What began as a simple information request ended, due to the Habeck Ministry’s delay tactics, in court, as Hummel explains.
“First, one would have misunderstood the inquiry as a simple citizen’s question, then one was overburdened, then one was not responsible, and finally, many answers were classified as ‘top secret.’ It was only a trip to the Administrative Court that was at least partially successful” Hummel writes.
Berlin’s disinterest
Unlike what the IFG demands (“transparency, accountability of politics and administration, and participation”), the BMWK is seeking to “wall off” the information. As a justification, it must produce that “all the documents presented in the proceeding can immediately be known to state authorities of the Russian Federation.”
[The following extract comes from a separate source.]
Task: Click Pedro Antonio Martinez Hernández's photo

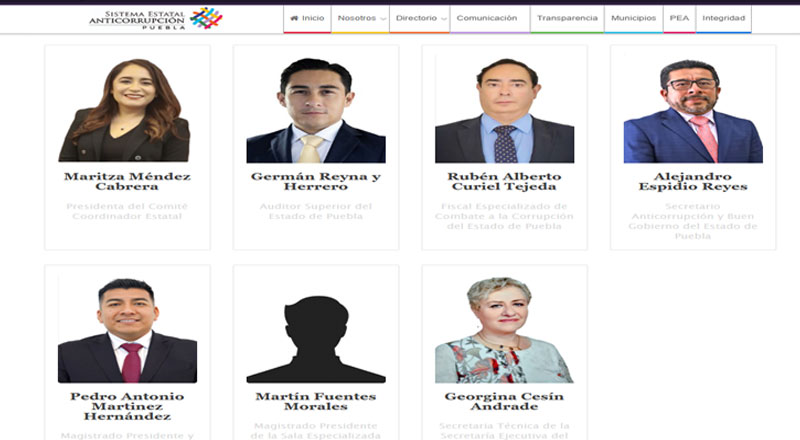Action: [128, 330]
What comes out of the BMWK is still “enough to reveal” the situation, as Hummel formulates it. “The consequences of the oil sanctions against Russia for German employees interested no one in the federal government. In the BMWK, no one even thought of inquiring about the impact on the number of jobs” Hummel writes.
The refinery is still in operation and is needed for the supply of the region of Berlin-Brandenburg with “auto and truck fuels, aircraft kerosene, and asphalt for road construction.” After the complete shutdown of the “Druschba” pipeline, which has been supplying the refinery with oil from western Siberia since 1963, and later from Russia, the oil deliveries have been significantly hindered. Recently, Ukraine refused to continue transporting Russian oil through the southern branch of the Druschba pipeline to Hungary, the Czech Republic, and Slovakia.
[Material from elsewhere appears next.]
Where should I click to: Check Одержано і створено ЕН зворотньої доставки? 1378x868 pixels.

A temporary pipeline from Rostock to Schwedt was only upgraded after a delay of more than a year and a half, with Habeck’s BMWK attributing the delay to Brussels, as Hummel writes. And the high-flying hydrogen plans have come to nothing due to the budget crisis.
Legal arbitrariness
Since September 2022, the German companies of the Russian Rosneft consortium, which are the majority shareholders of the PCK refinery, have been under state-controlled administration, “beschönigend Treuhand genannt” as Hummel writes. Rosneft had turned to the Federal Administrative Court in Leipzig – without success. The court had acted as a “willing helper of the Federal Ministry of Economics and Climate Protection.” Unnoticed were hundreds of blacked-out pages in the ministry’s files, as well as an anonymous witness who had made all sorts of accusations and suspicions about “the Russians” – and was allowed to remain anonymous. The 8th Senate of the Court, with five judges from western Germany, had allowed the BMWK to “make up for the missed opportunity of a hearing” after the administrative act against Rosneft.
Nor is an end to the state-controlled administration regime in sight: Although the legal commentaries justify the extension of the state-controlled administration by half a year, citing the severity of the interference in the freedom of enterprise and property, as Hummel explains, the state-controlled administration of the PCK refinery will be regularly extended.
Now, a threatened expropriation is looming, with Rosneft being forced to sell its shares in the refinery. Such rumors have been loud since the start of the sanctions, with the federal government’s alleged intention to secure the energy supply being the justification. To have a legal basis against Rosneft, a new paragraph was quietly added to the “Energy Security Act” of 1973.